Krautreporter: Paid Content ohne Verlag

"Und was wir alleine nicht schaffen, das schaffen wir dann zusammen..." - was Xavier Naidoo besingt, dürften sich auch die Krautreporter gedacht haben. 25 Reporter werden mit Hilfe der "Crowd" eine neue Art Online-Journalismus finanzieren, die ohne Verlag auskommt. Rund 15.000 zahlende Abonnenten haben die Krautreporter zum Start gewonnen.

„Wir haben wieder Wind in den Segeln
Und es spricht jetzt nichts mehr dagegen
Unser Ziel zu erreichen dann viele
Zeichen zeigen wir sind überlegen weil wir auf dem richtigen

Weg sind auch wenn uns
Gerade Probleme begegnen
Wir überstehn den Regen
Werden die Nerven bewahren und es irgendwie regeln“

Ja, sorry, noch mehr Xavier Naidoo…
Aber die Lied-Zeilen beschreiben recht gut die Aufbruchsstimmung, die unter den 25 Krautreportern herrschen düfte.
Das Ehrgeizige Ziel, mit einer Crowdfunding-Kampagne 15.000 zahlende Abonnenten (60 Euro für ein Jahr, das Abo verlängert sich nicht automatisch) zu gewinnen wurde erreicht.
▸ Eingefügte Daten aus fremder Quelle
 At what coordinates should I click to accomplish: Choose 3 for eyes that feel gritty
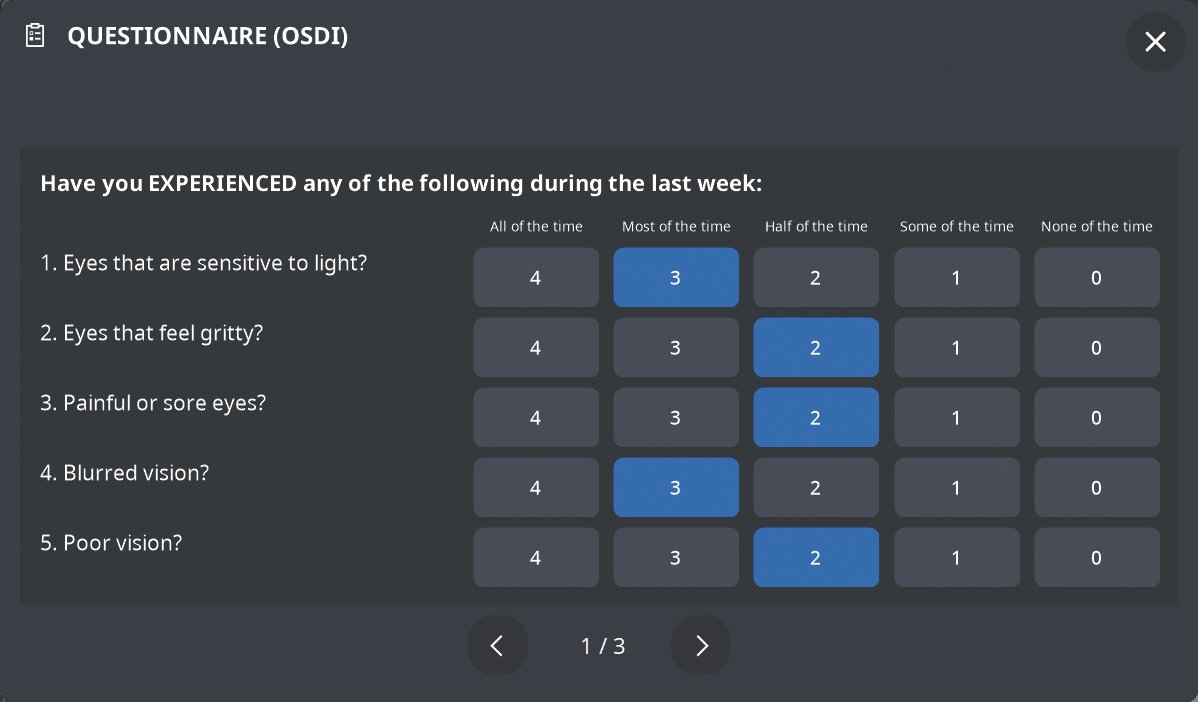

Die Versprechen der Reporter hängen die Messlatte extrem hoch – wohl auch ein Grund, warum viele Interessenten die 60 Euro investiert haben – ohne exakt zu wissen, wie gut das Ergebnis wirklich sein wird. Die einzelnen Versprechen der Krautreporter lauten:

  • Wir werden ein Konzept vorstellen, um die Community mit einzubeziehen. Wir möchten für Euch berichten, nicht vor Euch.
  • Krautreporter ist komplett werbefrei. Wir bekommen Geld nicht von Werbepartnern, sondern von unserer Leserschaft. Deshalb folgen wir den Interessen der Community und nicht der Werbepartner.
  • Aktualität ist für uns ein Anlass, aber keine Drohung. Die Beiträge bei Krautreporter werden nicht nach 24 Stunden welken.
  • Uns ist egal, ob der Google-Bot eine witzige Überschrift versteht oder nicht. Unser Publikum soll sie verstehen.
  • Wir möchten Erklärjournalismus groß machen, der interessant, aber nicht hechelnd die Welt Stück für Stück in Ruhe erklärt.
  • Unsere Reporter können sich viel länger mit einem Artikel beschäftigen, als das in anderen Online-Redaktionen möglich wäre. Das werden die Leser merken.
  • Wir schreiben unsere Geschichten selbst. Unsere Inspiration kommt von der Leserschaft, nicht von irgendwelchen Like-Schleudern.
  • Keine Werbung. Dann kann auch niemand verlangen, dass wir Artikel zu seinen Gunsten schreiben sollen.
  • Wenn Ihr mit dem Angebot der Medien unzufrieden seid, braucht Ihr neue, andere. Die wollen wir mit Euch erschaffen.

Die Krautreporter versprechen zwischen den Zeilen, praktisch alles anders machen zu wollen, als die klassischen Verlagshäuser. Daher verzichten sie auch gleich auf ein solches im Rücken. Mut macht die Erfolgsgeschichte des „De Correspondent” in den Niederlanden, die die Vorlage für die Krautreporter liefert.

Wenn wir uns die Versprechen oben ansehen, entsprechen sie ziemlich genau dem, was wir jedem Verlag erzählen, der mit uns über das Thema Paid Content spricht. Diese Liste der Erfolgsfaktoren ist aus unserer Sicht ziemlich vollständig. Leider konnten bislang aber wenige Verlagshäuser die Faktoren auch wirklich umsetzen. Es gibt sehr gute Ansätze bei den Verlagen – aber das nötige Umdenken und der damit zusammenhängende Veränderungsprozess geschieht nicht von heute auf morgen.

Wenn die Krautreporter ein Erfolg werden, könnten sie auch den klassischen Verlagshäusern Mut machen, experimentierfreudiger zu werden und sich neuen Arbeits- und Denkweisen zu öffnen.

Als Google- und Paid-Content-Stratege habe ich natürlich ein Abo abgeschlossen und werde berichten, wie es mir mit den Krautreportern ergeht – und ob Sie wirklich liefern, was sie versprechen.